Nasib Partai Persatuan Pembangunan (PPP) juga idem ditto dengan PAN. PPP adalah satu-satunya partai yang ada sejak era Orde Baru yang nasibnya tak sebaik PDI-P dan Golkar. Popularitasnya 60,6 persen, tapi akseptabilitasnya hanya 38,4 persen dan pemilih tetapnya hanya 35,7 persen. Lebih menyedihkan lagi, popularitas dan akseptabilitas Ketua Umum PPP Muhammad Mardiono hanya 5,5 persen dan 3 persen.
Upaya PPP untuk meningkatkan jumlah kursi di parlemen dari 19 menjadi 39 kursi bukanlah perkara mudah. Merekrut mantan-mantan jenderal polisi dan pejabat daerah tidaklah cukup tanpa kerja-kerja politik yang keras di lapangan. Jika tidak, PPP akan menjadi partai yang tinggal kenangan.
Jika kita melihat nasib partai di era Reformasi, kesimpulan Kompas bahwa partai-partai di parlemen memiliki modal sosial cukup untuk bisa bertahan di parlemen tak selamanya benar.

Para peserta rapat pleno menyanyikan lagu kebangsaan Indonesia Raya di Kantor KPU, Jakarta Pusat, Rabu (14/12/2022). Komisi Pemilihan Umum (KPU) menetapkan 17 partai politik sebagai peserta Pemilu 2024. Sebanyak sembilan partai merupakan partai parlemen serta delapan sisanya adalah partai baru dan partai non-parlemen.

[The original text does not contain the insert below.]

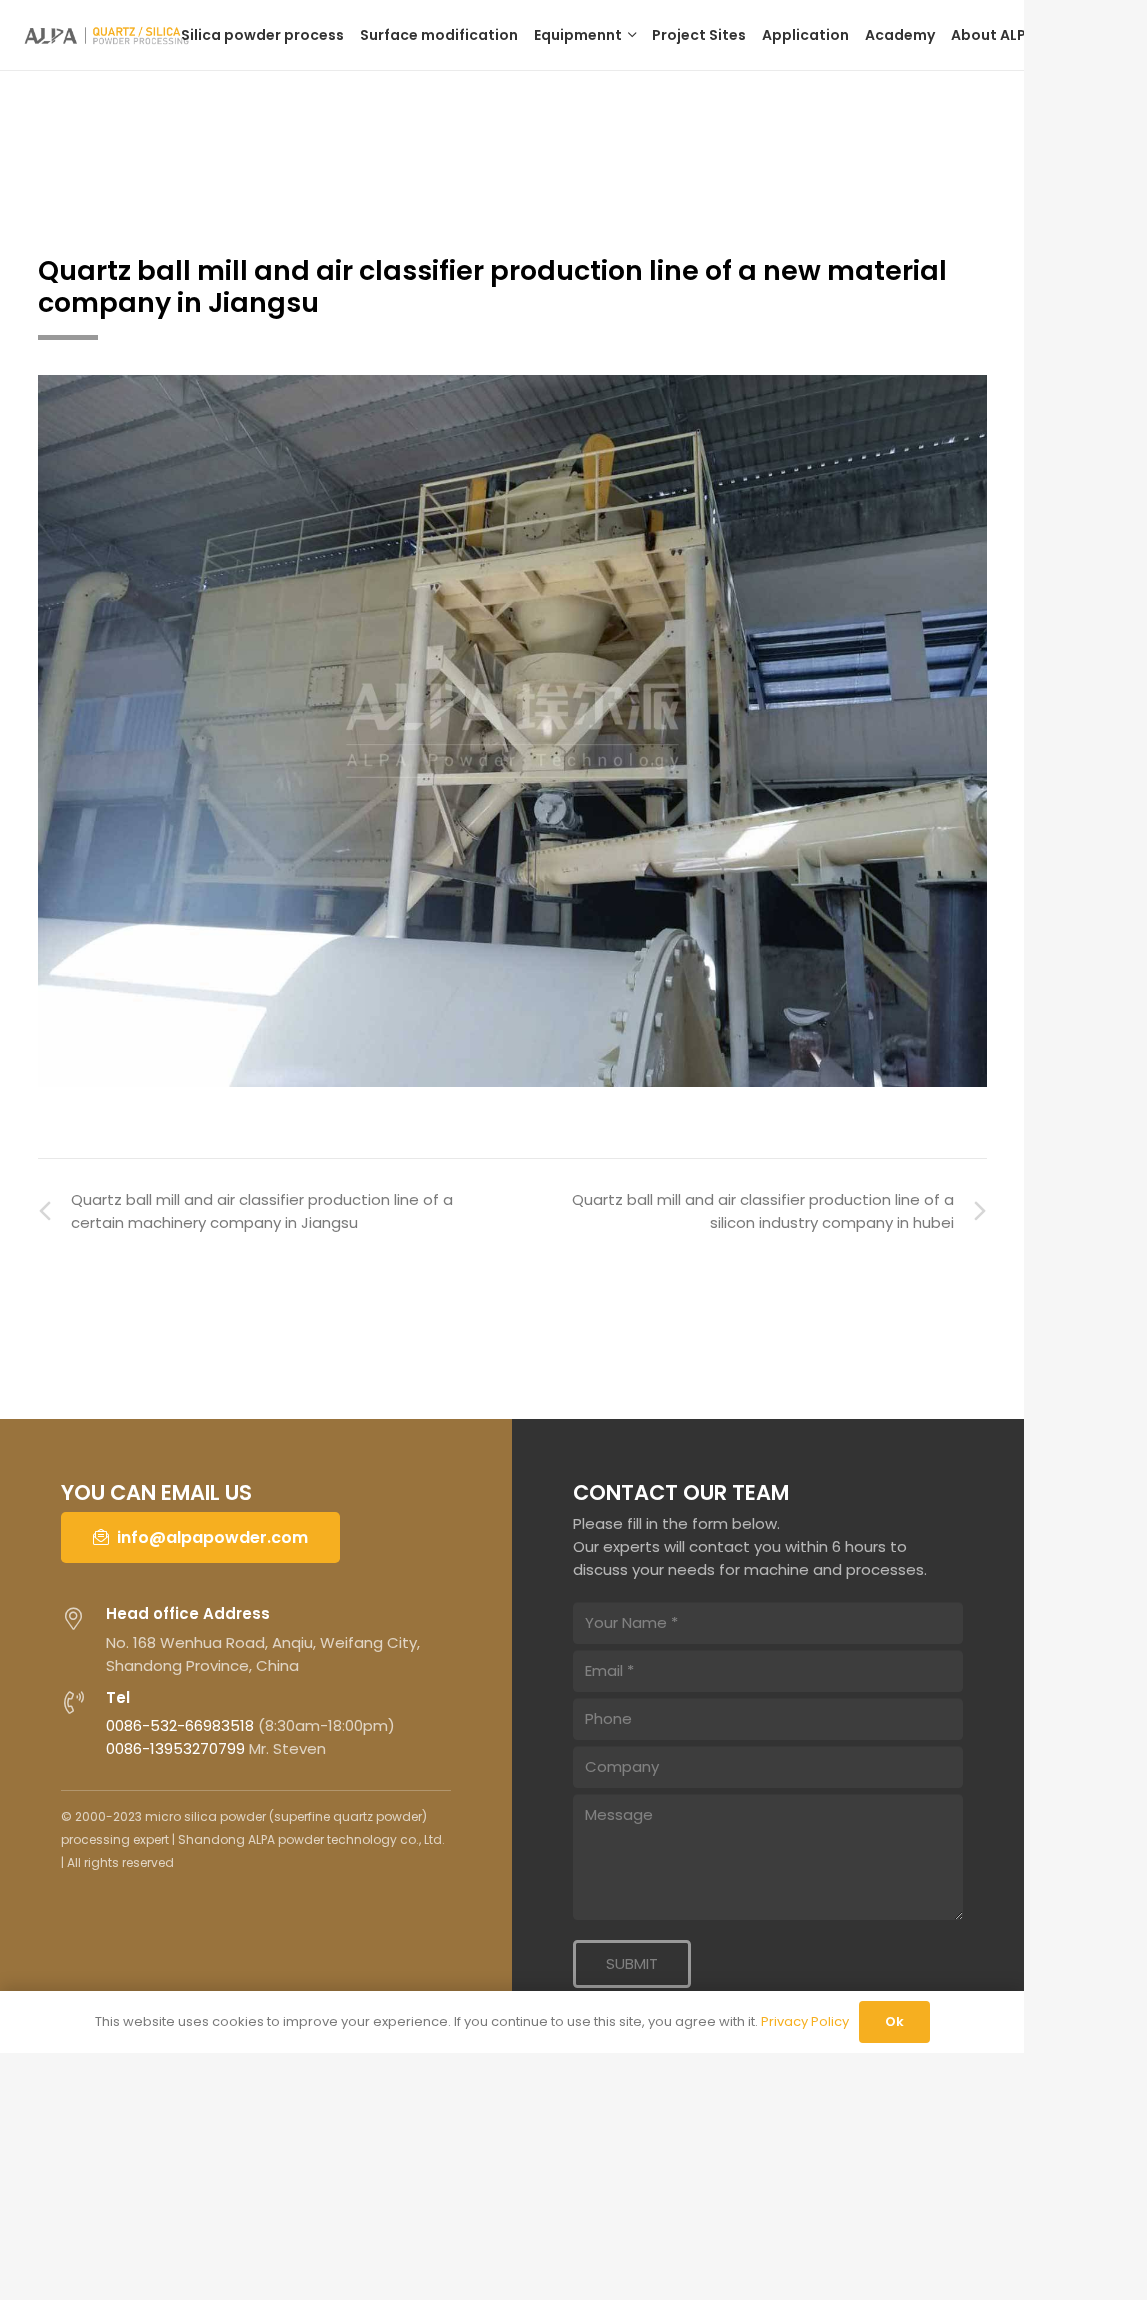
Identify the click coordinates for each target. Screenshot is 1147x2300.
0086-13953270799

Kita lihat bagaimana nasib Hanura yang akhirnya juga terpental dari parlemen. Partai Bulan Bintang juga bernasib sama. Nanti kita lihat apakah PAN dan PPP dapat bertahan di parlemen ataukah mengalami nasib sama dengan Hanura dan Partai Bulan Bintang. Apakah pula Partai Perindo mencatat sejarah sebagai partai baru yang bisa menembus parlemen pada 2024?
Efek ekor jas
Survei Litbang Kompas kembali menegaskan bahwa Ganjar Pranowo menempati posisi teratas sebagai capres. Angkanya masih 25,3 persen. Ini menarik karena hingga kini Ketua Umum PDI-P Megawati Soekarnoputri belum mendeklarasikan siapa capres dari PDI-P. Ini berarti para pemilih PDI-P percaya Ganjar pasti akan menjadi capres PDI-P. Jika ternyata bukan Ganjar, sudah pasti elektabilitas PDI-P akan merosot tajam sampai ke titik nadir.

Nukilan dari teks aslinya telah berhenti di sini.